Barrow, Mitchelstowndown West, Co. Limerick

There is nothing to see here, at least not with the naked eye.

Somewhere in the reclaimed pasture of Mitchelstowndown West, Co. Limerick, a prehistoric burial mound lies so thoroughly absorbed into the agricultural landscape that it left no trace on Ordnance Survey historic maps and registers no surface remains on modern satellite imagery. Its existence is known from a single aerial photograph, taken on 3 November 1984 as part of a Bord Gáis Éireann survey, which caught something in the play of light and shadow across a field that a later examination identified as a barrow. Barrows are earthen or stone-built mounds raised over the dead, common across Ireland from the Neolithic through to the early medieval period, and they survive in many forms. This one survives, if that is even the right word, only as a cropmark or soil signature visible from altitude under particular conditions.

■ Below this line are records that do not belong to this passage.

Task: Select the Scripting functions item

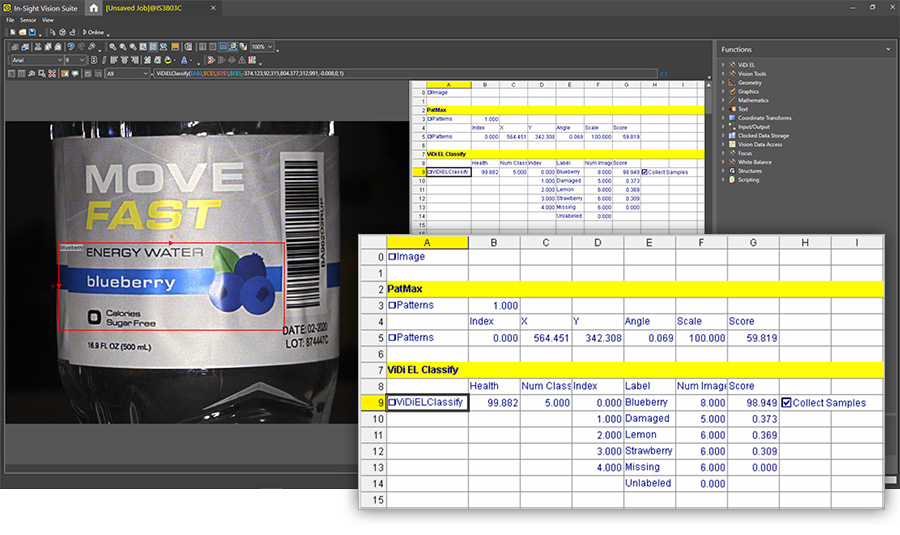Action: tap(749, 179)
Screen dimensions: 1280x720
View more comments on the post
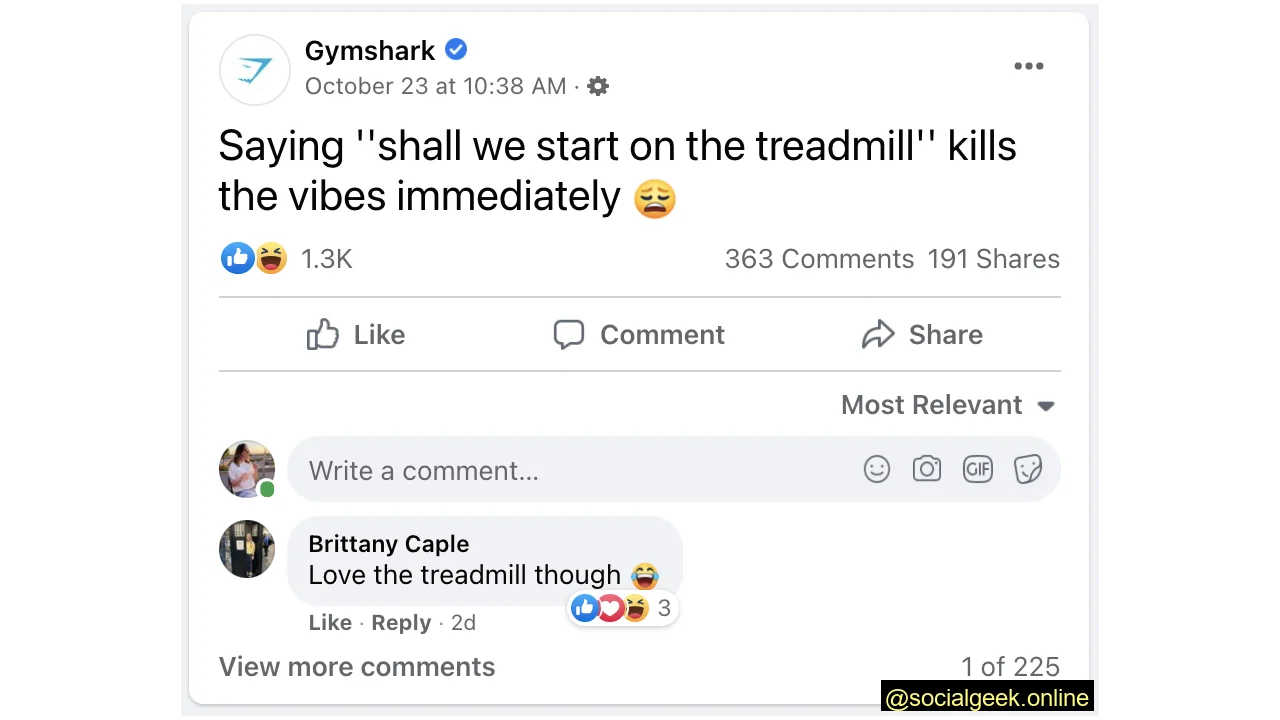357,666
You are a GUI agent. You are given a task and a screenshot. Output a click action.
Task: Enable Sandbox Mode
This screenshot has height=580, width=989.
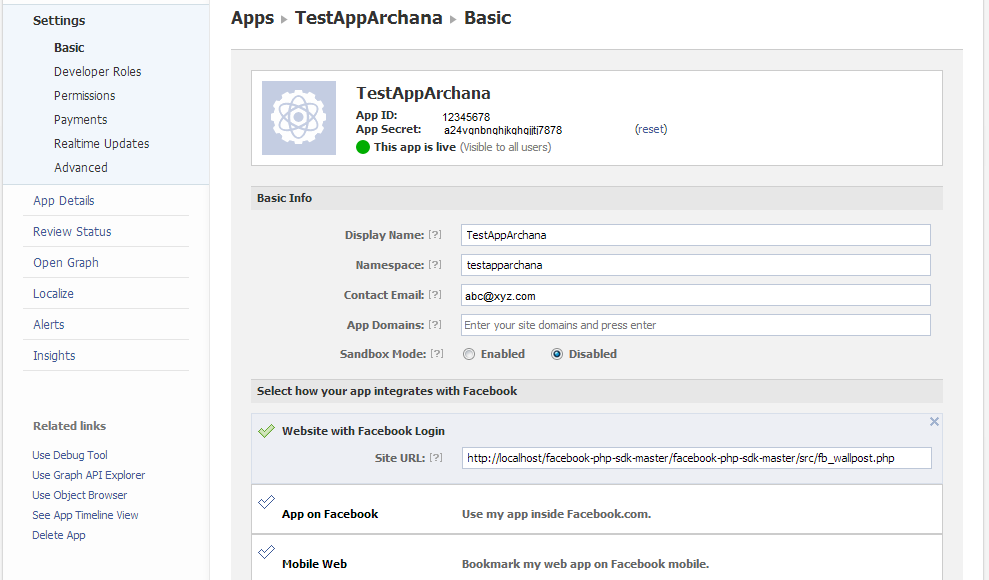[x=469, y=353]
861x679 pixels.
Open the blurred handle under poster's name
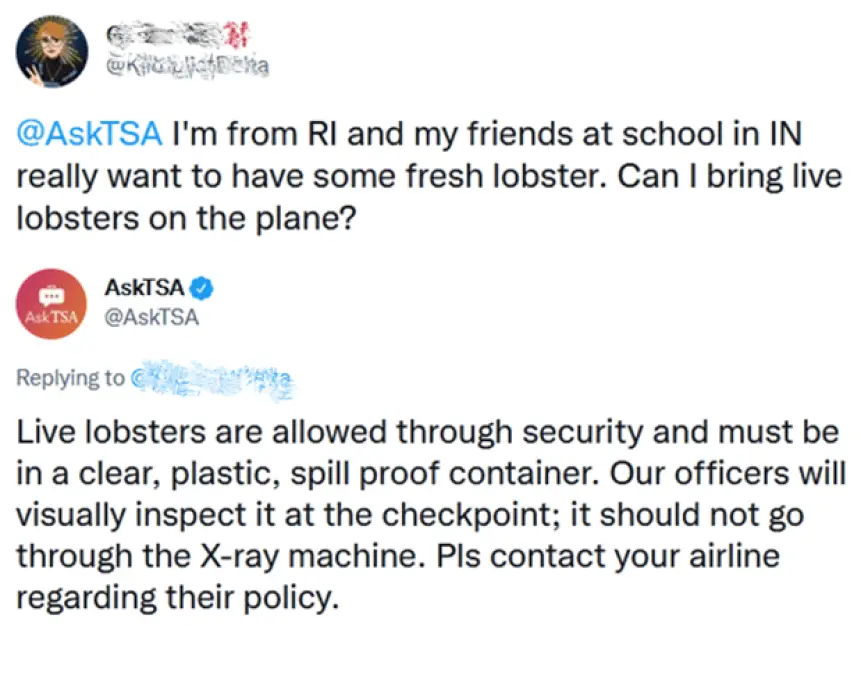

What makes the site more intriguing than a single erased monument is the scale of what surrounds it. This barrow is one of 36 possible examples identified within an area roughly 250 metres north to south by 450 metres east to west, and a further cluster of seven possible barrows lies approximately 240 metres to the west. That density, concentrated in reclaimed pasture just 55 metres south of the watercourse that marks the townland boundary with Mitchelstowndown North, points to a landscape that was once of considerable ritual or funerary significance. None of these features were recorded on historic Ordnance Survey maps, which means the entire complex went unrecognised until aerial photography brought it into focus. The record was compiled by Martin Fitzpatrick and uploaded to the Sites and Monuments Record in September 2021.

For anyone visiting the area, expectation should be managed carefully. The field shows nothing at ground level, and the site sits on private agricultural land, so access is not straightforward. The aerial photograph that revealed the site, BGE 2573, was taken in early November, a time of year when low sun angles and soil moisture differences can make buried features legible from above in ways that summer visits never would. The broader townland is worth approaching with a map and an awareness that the ordinary-looking pasture around you may contain one of the more quietly remarkable concentrations of possible prehistoric funerary monuments in the county, most of it still unexcavated and incompletely understood.